### PROBLEM DETAILS
Omit the images, then output each of the records below exactly.

++++ GIVEN RECORDS ++++

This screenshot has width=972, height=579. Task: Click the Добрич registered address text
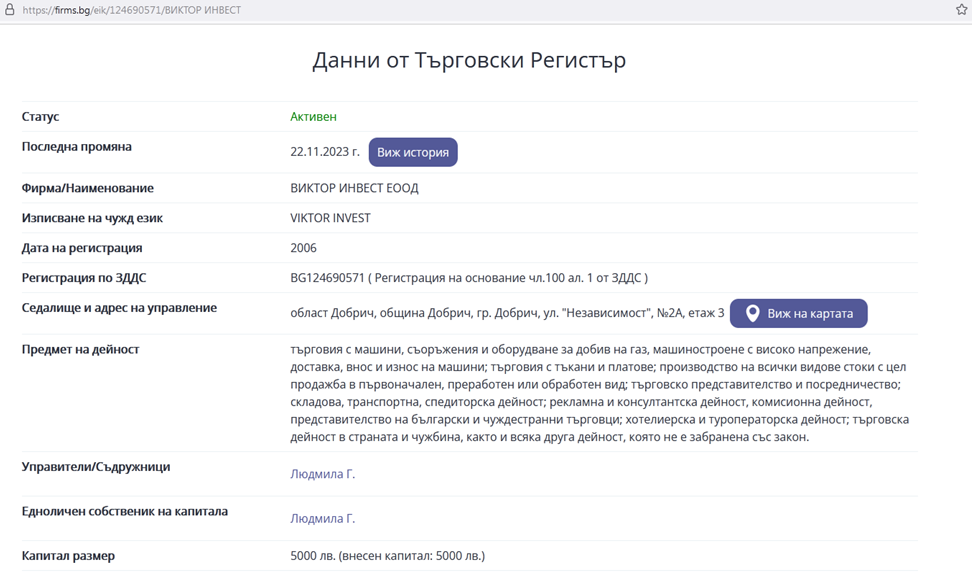coord(507,313)
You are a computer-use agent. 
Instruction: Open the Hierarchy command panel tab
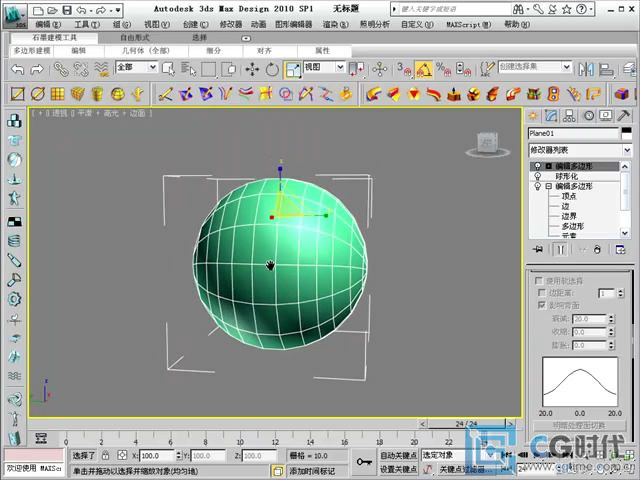click(x=569, y=116)
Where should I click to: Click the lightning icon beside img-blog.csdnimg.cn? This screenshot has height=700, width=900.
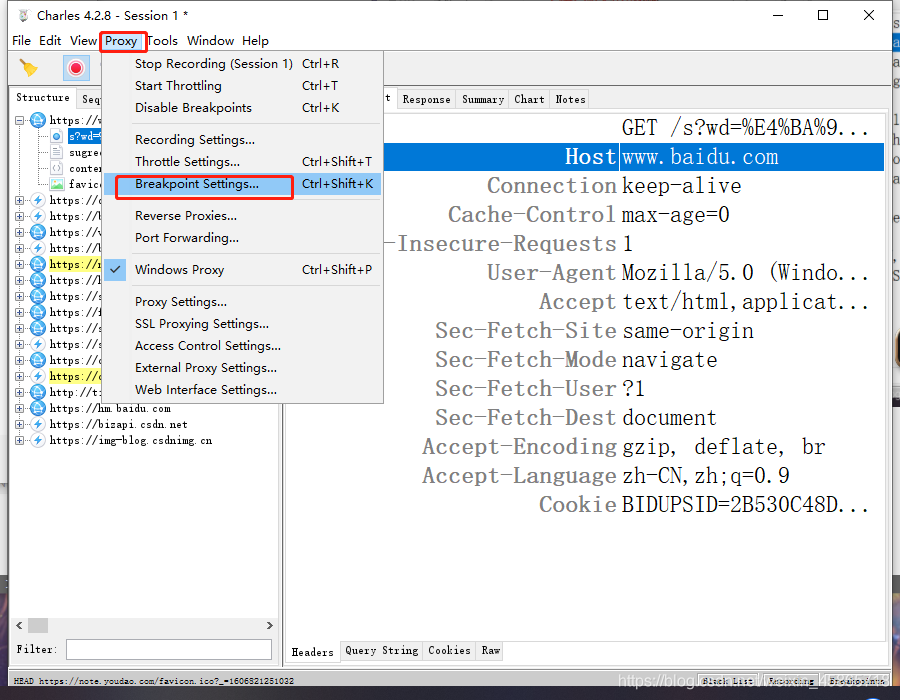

++++

### WRITTEN ANSWER
This screenshot has width=972, height=579. Task: Click the Добрич registered address text
coord(507,313)
You are a computer-use agent. 
Instruction: Open the Hierarchy command panel tab
click(x=569, y=116)
Where should I click to: Click the lightning icon beside img-blog.csdnimg.cn? This screenshot has height=700, width=900.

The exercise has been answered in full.